* _Document segment_

=== Begin Enclosure ===

‘This Is the Price We Pay to Live in This Kind of Society’

Seeing news of mass shooting after mass shooting can produce both a stress response and a cynical sense that nothing will change.

The sites of mass shootings have become instantly recognizable markers of tragedy in the geography of recent American history: There’s Columbine, Parkland, Aurora, the Pulse nightclub in Orlando, Sandy Hook, and Virginia Tech, among many others. And now there’s the Tops market in Buffalo, and Uvalde.

Each of these events has its own particulars—and many shootings, like the (at least) 14 over Memorial Day weekend, get scant individual attention—but together they form a gutting pattern. Every successive update, every push notification and TV news alert, feels entirely preventable yet sadly inevitable. Being exposed to news of shooting after shooting, with no apparent sign that anything will change, can produce a pair of dispiriting psychological outcomes: Each additional event seems to come with a more intense stress response, while at the same time leaving people feeling even more helpless about the prospect of ending this grim cycle.

=== End Enclosure ===

* _Data under study_
=== Begin Enclosure ===

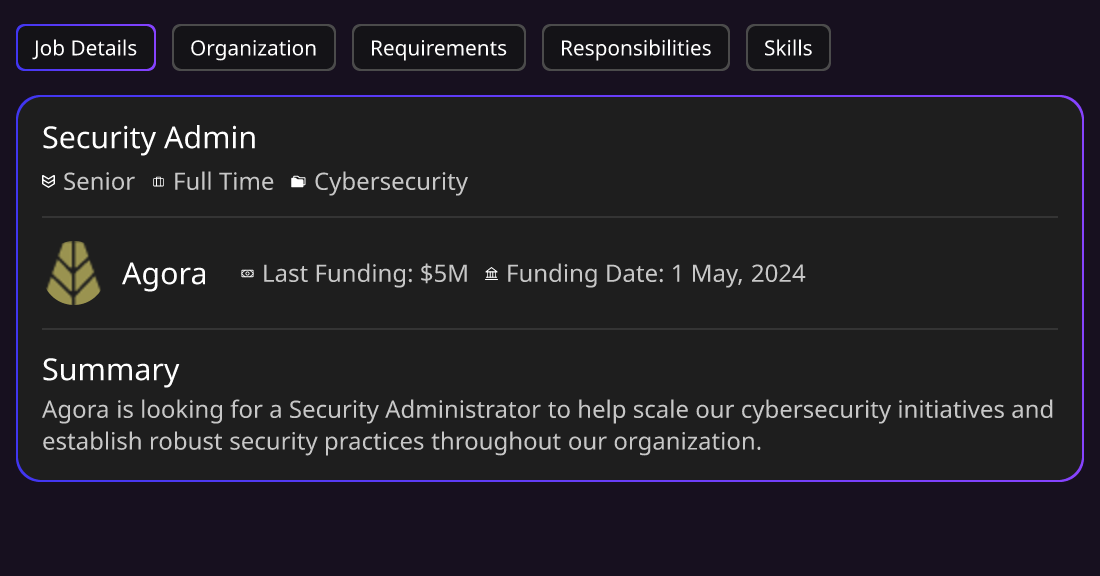Click the Funding Date: 1 May, 2024 text
The image size is (1100, 576).
tap(656, 274)
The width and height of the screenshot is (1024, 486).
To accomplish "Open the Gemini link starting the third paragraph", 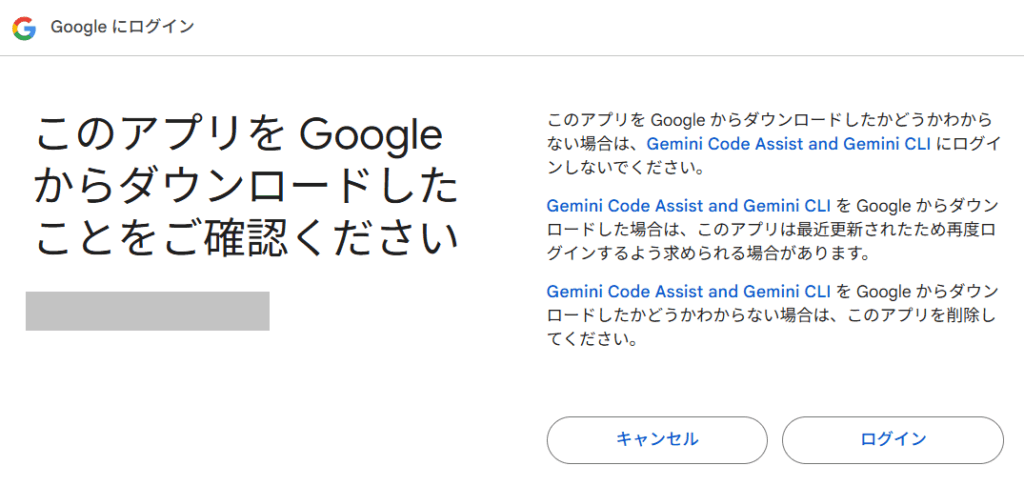I will 690,292.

=== End Enclosure ===

* _Explore the material_
[1] In two sentences, summarize the passage on mass shootings.
[2] Write out the passage on mass shootings again from "Each of these" to "this grim cycle.", substituting "devastating" for "gutting".

* _Answers by item number_
[1] Sites such as Columbine, Parkland, Sandy Hook, and now Buffalo and Uvalde have become recognizable markers of tragedy in recent American history, and together these shootings form a gutting pattern. News of shooting after shooting, with no apparent sign of change, can bring a more intense stress response with each event while leaving people feeling even more helpless about ending the cycle.

[2]
Each of these events has its own particulars—and many shootings, like the (at least) 14 over Memorial Day weekend, get scant individual attention—but together they form a devastating pattern. Every successive update, every push notification and TV news alert, feels entirely preventable yet sadly inevitable. Being exposed to news of shooting after shooting, with no apparent sign that anything will change, can produce a pair of dispiriting psychological outcomes: Each additional event seems to come with a more intense stress response, while at the same time leaving people feeling even more helpless about the prospect of ending this grim cycle.